# Professional and Educational Organizations > Professional and Educational Organizations Discussion Forum >  TOPS Convention

## Carol D

Texas Ophthalmic Professionals Society

is hosting its annual tadeshow and convention this weekend (April 12-14) at the Adams Mark Hotel in Houston. There is still time to register. This is a great opportunity to pick up just a few hours of CEC or make a weekend of it. TOPS is offering more than 15 hours of ABO/NCLE courses. Our very own Optiboarder, Diane Drake will be among the slate of premiere speakers.  

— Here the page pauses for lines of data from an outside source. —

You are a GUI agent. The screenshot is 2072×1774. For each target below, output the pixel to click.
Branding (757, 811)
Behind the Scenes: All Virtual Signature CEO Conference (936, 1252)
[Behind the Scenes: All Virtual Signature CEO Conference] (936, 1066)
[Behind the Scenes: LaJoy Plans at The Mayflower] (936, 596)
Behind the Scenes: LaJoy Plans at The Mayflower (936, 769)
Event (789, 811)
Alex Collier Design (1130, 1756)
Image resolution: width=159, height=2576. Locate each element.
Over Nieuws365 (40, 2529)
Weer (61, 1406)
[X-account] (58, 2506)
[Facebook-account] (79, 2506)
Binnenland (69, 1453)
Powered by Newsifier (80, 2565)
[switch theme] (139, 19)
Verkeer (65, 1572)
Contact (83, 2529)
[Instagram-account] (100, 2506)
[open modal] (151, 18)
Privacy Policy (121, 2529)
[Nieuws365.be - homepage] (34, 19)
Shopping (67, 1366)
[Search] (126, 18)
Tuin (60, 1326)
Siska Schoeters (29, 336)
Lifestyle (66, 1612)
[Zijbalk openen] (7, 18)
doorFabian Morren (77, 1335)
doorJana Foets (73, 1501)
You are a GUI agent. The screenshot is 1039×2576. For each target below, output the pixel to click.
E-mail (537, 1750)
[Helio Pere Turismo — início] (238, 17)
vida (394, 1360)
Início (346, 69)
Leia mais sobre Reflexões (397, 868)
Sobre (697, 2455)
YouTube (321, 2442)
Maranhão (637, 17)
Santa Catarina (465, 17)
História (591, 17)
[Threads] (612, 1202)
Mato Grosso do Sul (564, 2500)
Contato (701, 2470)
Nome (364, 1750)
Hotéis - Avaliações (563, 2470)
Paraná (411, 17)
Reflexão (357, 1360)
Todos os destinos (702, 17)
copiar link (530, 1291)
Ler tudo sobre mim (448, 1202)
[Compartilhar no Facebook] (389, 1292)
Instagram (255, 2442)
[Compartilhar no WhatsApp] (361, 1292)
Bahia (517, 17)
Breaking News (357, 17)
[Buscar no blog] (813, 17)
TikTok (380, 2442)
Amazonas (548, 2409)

For a FREE EXHIBIT PASS or registration information, please contact the TOPS executive offices at 512-467-2722.


Carol D

----------


## Texas Ranger

Carol.  Surely wish I could make the meeting; I talked to Ray Dennis in Connecticut a couple days ago, understand he will also be a speaker there; he and Diane are worth the trip; unfortunately, my very first grandson is being born this weekend, so I must stay home....but, I wish you all the best; obtw, how's that little one of yours? The last time we had a meet at the Adam's Mark, many years ago, I flew down, caught a cab at the airport, and it turned out to be a $50 cab ride, one way( you guys can't imagine how really big Houston is!!) the next time we had a meet down there(in Galveston), I drove 4.5 hours, nice scenery! Well, I hope your meeting is a great success...Al.

----------